Voici d’autres considérations que les parties doivent évaluer dans le cadre d’une transaction de FA :

  1. Financement – Un acquéreur qui doit obtenir des fonds pour réaliser l’acquisition pourrait faire face à des défis supplémentaires en raison de la volatilité des marchés des actions et des titres de créance, et avoir de la difficulté à obtenir un financement bancaire classique. Depuis le début du deuxième semestre de 2020, le problème du financement a toutefois commencé à se résorber et la faiblesse actuelle des taux d’intérêt pourrait rendre les acquisitions avec effet de levier plus attrayantes pour les acquéreurs. Si un acquéreur tente de négocier une clause de clôture conditionnelle à l’obtention d’un financement, le vendeur devrait s’y opposer. Pour en arriver à un compromis, des indemnités de rupture inversées à payer au vendeur si l’opération échoue en raison d’une incapacité de trouver du financement peuvent être négociées pour couvrir les frais et coûts d’occasion perdue du vendeur. Les deux parties doivent s’assurer que les conditions dans toute lettre d’engagement de financement sont les plus limitées possible et qu’elles reflètent les conditions de la convention d’achat définitive.
  2. Approbation de tiers et date butoir – Même si la plupart des entreprises et des gouvernements ont réussi à bien fonctionner à distance, la pandémie a ralenti le processus d’obtention des approbations de tiers. Les parties doivent donc tenir compte de ces retards en établissant une date butoir suffisamment éloignée ou se donner une certaine marge de manœuvre au cas où les approbations de tiers ne seraient pas reçues à temps.
  3. Mécanismes physiques de clôture – Lorsque les mesures de distanciation empêchent les parties de conclure l’opération en personne, la clôture doit se faire virtuellement. Dans ce cas, les documents sont signés de façon électronique et mettre à profit des outils, auxquels BLG a recours, qui prennent en charge toutes les étapes d’une clôture virtuelle.
  4. Indemnisation – Les parties voudront passer en revue les dispositions d’indemnisation dans l’optique du contexte actuel de la COVID-19 pour déterminer si les indemnités standards en cas de violation d’engagements ou de garanties sont suffisantes.
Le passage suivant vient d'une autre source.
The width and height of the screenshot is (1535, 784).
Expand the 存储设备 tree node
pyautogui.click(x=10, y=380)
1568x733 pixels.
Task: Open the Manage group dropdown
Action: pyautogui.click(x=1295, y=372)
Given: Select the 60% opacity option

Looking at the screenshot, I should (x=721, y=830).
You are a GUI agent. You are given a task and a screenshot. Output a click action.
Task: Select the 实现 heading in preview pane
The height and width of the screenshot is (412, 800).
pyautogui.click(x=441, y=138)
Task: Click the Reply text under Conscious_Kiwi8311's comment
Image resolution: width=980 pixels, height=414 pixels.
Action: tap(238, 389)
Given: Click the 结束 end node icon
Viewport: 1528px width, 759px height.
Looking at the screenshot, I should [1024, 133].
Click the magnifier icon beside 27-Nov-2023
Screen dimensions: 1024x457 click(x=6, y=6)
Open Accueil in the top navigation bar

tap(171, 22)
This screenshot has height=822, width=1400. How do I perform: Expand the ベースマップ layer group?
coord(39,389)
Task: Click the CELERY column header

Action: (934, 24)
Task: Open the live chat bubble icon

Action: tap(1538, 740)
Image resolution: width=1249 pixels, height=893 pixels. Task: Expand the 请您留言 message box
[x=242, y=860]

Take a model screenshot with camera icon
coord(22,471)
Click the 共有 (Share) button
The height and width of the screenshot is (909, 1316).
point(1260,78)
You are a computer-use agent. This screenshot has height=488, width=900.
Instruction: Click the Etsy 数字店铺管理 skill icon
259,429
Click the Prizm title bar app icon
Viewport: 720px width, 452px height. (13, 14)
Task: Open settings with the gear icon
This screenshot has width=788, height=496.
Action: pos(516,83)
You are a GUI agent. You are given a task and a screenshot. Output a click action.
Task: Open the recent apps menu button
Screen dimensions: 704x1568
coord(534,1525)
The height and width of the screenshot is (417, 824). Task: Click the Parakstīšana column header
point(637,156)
Si la pandémie entraîne des risques particuliers, il est judicieux de prévoir une indemnisation contre les pertes éventuelles découlant de ces risques. À titre d’exemple, si la vérification diligente révèle qu’un client important pourrait résilier son contrat avec la cible en raison de manquements attribuables à la pandémie, l’acquéreur pourrait demander au vendeur de l’indemniser contre les pertes en cas de résiliation. Les acquéreurs devraient aussi explorer la possibilité d’entiercer une partie du prix d’achat pour que des fonds soient accessibles en cas de réclamation, et évaluer la pertinence de relever le plafond si un risque susceptible d’entraîner une perte substantielle est repéré. Pour contrer les dispositions d’indemnisation, les vendeurs peuvent ajouter à toute tactique dilatoire des exclusions visant les réclamations ou les pertes résultant de préjudices connus causés par la COVID-19.

Conclusion

Bien que la pandémie de COVID-19 ait bouleversé tous les aspects de la vie, y compris les FA, les activités dans ce segment demeurent vigoureuses, comme en témoigne le volume de transactions à la hausse depuis la deuxième moitié de 2020. Dans un monde post-pandémie, réaliser une opération de FA pose des défis inédits et BLG est bien placé pour accompagner ses clients sur le chemin de la réussite.